Bevor ein GFS-Versuch durchgeführt wird, wird jeder Prüfkörper zunächst weiß lackiert und dann mit schwarzen Punkten versehen, die zufällig durch Sprühlackierung in einem „Sprenkelmuster“ verteilt werden. Die weiße Grundfarbe wird verwendet, um einen guten Kontrast zum schwarzen Muster zu bilden.

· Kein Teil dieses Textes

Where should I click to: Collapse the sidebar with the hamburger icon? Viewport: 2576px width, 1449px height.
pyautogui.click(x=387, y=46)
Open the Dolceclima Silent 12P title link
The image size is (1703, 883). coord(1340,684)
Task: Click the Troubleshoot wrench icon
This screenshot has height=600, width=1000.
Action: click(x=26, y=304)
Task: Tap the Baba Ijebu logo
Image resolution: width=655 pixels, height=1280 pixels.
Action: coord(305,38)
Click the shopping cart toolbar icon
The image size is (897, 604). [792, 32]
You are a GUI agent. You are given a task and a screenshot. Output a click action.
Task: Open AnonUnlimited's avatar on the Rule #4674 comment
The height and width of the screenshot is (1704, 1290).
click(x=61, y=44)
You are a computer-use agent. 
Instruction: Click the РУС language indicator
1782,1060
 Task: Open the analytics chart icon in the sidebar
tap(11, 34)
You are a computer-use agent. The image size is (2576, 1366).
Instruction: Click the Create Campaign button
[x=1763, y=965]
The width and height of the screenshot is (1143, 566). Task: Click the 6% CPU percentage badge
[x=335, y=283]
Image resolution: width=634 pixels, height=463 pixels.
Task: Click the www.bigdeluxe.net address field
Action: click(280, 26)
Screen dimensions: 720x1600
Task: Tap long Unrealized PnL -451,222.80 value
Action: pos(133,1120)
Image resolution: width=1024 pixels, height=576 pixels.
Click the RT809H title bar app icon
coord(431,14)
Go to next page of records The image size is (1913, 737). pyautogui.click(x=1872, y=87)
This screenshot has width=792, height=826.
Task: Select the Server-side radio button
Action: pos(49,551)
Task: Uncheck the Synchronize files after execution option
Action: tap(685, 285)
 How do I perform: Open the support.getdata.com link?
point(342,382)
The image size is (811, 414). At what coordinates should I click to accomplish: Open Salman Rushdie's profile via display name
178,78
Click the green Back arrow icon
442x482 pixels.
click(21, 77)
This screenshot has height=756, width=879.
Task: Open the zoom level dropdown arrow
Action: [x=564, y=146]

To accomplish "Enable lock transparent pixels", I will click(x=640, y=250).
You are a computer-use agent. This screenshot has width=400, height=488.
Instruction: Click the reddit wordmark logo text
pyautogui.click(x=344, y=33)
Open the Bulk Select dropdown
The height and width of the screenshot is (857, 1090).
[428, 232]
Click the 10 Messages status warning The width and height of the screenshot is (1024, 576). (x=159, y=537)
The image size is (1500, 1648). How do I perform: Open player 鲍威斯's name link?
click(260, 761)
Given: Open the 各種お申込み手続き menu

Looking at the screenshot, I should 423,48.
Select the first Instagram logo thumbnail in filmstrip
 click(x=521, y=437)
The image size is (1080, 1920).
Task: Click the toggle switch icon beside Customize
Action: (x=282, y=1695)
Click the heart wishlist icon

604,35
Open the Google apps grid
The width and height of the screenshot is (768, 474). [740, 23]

Während der Versuche wird das Sprenkelmuster von zwei in der Presse integrierten Fotozellen fotografiert. Die Aufnahmen erfassen die Bewegungen jedes Punktes während des gesamten Umformvorgangs, was die Abschätzung des Dehnpfads bis zum Versagen ermöglicht. Wenn Sie den Stanzversuch bei jeder der verschiedenen (Rohling-)Geometrien durchführen, erhalten Sie zwei Werte für jeden Versuch: die Haupt- und Nebendehnung. Das GFS wird dann in einem X- und Y-Diagramm mit einer Linie gezeichnet, die alle erhaltenen Dehnungswerte verbindet. Diese Kurve stellt die Umformgrenze dar, bei der der Stahl einem hohen Risiko für Spalten (Risse) ausgesetzt ist.